Obviously not that reliable a source but interesting none the less.


----------



## dark angel (Jun 11, 2008)

I hope this is true! The White Scars have a awesome history (Jaghatai Khan, has one of the best backgrounds I have ever read to be fair) and have not been potrayed other than the small part in Descent of Angels, at least as far as I know. Good find nonetheless, hopefully this dude is not bull shitting.


----------



## bobss (May 18, 2008)

Im rather annoyed to be honest. As much as Im happy that Abnett will continue to play a large role in the Horus Heresy series, and continue wiriting for Black Library as a whole, I can`t help but feel that this is the wrong time to bring the White Scars in.

Seriously. The Siege of Terra will be the culmination of this massive series, and thus will most likely have _a least_ a Trilogy of books. And if my memory serves me correctly, the 2nd one _could_ be about the White Scars taking back the 'Drop sites?' on Terra after being overrun by forces loyal to Horus.

I just don`t want _this_ book to mean that we won`t get a detailed, depth filled and action-packed bit - if not entire book - about the White Scars during teh Siege.


----------



## Lord of the Night (Nov 18, 2009)

Not bad but the White Scars dont really interest me. I want to see a Blood Angels HH novel, perhaps even multiple ones.


----------



## bitsandkits (Mar 18, 2008)

personally i would like to see the writers cut to the chase and get on with the bloody attack on Terra, By all means write fiction about the chapters,legions and all the other factions involved but stop spinning it out, i started buying the series after the release of the first three, after reading those i expected it to last maybe another 3 to 6 books with the focus being on or near to horus, i expected 3 on his background and fall, 3 while hes active chaos agent and say another 3 on his eventual defeat, what book are we on now?,must be heading near 20?


----------



## World Eater XII (Dec 12, 2008)

i want moar world eaters!


----------



## Baron Spikey (Mar 26, 2008)

Well it's the Horus Heresy series, not the Horus Lupercal biography- I'm glad they're taking the novels in a number of directions, I'd be extremely pissed if they had just focused on Horus himself.


----------



## bobss (May 18, 2008)

Baron Spikey said:


> Well it's the Horus Heresy series, not the Horus Lupercal biography- I'm glad they're taking the novels in a number of directions, I'd be extremely pissed if they had just focused on Horus himself.

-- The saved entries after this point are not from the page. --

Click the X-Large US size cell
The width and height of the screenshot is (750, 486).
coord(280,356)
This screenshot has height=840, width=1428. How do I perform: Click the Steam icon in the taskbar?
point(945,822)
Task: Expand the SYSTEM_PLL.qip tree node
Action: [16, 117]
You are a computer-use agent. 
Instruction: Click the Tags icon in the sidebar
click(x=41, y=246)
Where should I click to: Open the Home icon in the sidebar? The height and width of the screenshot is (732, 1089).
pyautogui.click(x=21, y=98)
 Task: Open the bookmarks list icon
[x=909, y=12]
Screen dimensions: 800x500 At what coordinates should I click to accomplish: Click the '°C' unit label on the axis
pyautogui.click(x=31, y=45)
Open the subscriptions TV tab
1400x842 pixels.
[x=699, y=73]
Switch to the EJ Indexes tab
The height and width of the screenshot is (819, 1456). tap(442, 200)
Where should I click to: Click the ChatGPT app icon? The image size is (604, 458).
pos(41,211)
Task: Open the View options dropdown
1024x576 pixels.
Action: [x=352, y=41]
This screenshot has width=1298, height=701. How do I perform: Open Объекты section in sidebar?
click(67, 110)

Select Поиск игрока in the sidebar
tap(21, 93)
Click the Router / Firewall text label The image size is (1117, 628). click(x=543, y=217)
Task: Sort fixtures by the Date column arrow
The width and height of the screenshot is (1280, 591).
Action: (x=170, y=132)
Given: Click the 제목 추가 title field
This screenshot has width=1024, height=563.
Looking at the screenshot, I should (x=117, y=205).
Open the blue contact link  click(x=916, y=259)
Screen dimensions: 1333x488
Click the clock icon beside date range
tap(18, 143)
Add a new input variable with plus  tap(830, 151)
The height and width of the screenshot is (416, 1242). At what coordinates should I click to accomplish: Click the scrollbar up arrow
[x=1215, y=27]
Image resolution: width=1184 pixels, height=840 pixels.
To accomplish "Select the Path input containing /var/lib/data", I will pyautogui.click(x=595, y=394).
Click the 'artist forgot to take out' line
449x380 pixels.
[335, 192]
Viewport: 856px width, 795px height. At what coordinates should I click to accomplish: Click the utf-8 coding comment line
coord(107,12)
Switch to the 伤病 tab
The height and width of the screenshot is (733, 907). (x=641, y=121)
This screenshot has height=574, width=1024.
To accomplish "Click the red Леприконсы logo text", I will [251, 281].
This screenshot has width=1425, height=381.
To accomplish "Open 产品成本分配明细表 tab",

I can agree with this. Ive just finished _False Gods_ and I admit, I may only be 2 books in, but Im already sick of Luna Wolves/Sons of Horus - the occassional World Eater/Emperors Children bit is much needed....


----------



## dlakertor (Mar 18, 2008)

bobss said:


> I can agree with this. Ive just finished _False Gods_ and I admit, I may only be 2 books in, but Im already sick of Luna Wolves/Sons of Horus - the occassional World Eater/Emperors Children bit is much needed....


The emperors children has a whole book on its own called fulgrim, so do alpha legion, dark angels, death guard, world eaters are also in some of the books but don't have their own, the Adeptus Mechanicus also have their own book in the HH series, ultramarines and word bearers share a book of their own called "battle for abyss".

Please research the series before posting a comment saying they need a legion already mentioned in the books :biggrin: 

As for the white scars, if this rumour is indeed true I may just have to go into gw the day it comes out and buy it straight away, White scars are one of my favourite legions/chapters and I love their background. Can't wait :grin:


----------



## Child-of-the-Emperor (Feb 22, 2009)

Baron Spikey said:


> Well it's the Horus Heresy series, not the Horus Lupercal biography- I'm glad they're taking the novels in a number of directions, I'd be extremely pissed if they had just focused on Horus himself.


I Agree. So much happens in regard to all the legions, with so many factors leading up to the ultimate conclusion that it would be irrational to focus solely on Horus.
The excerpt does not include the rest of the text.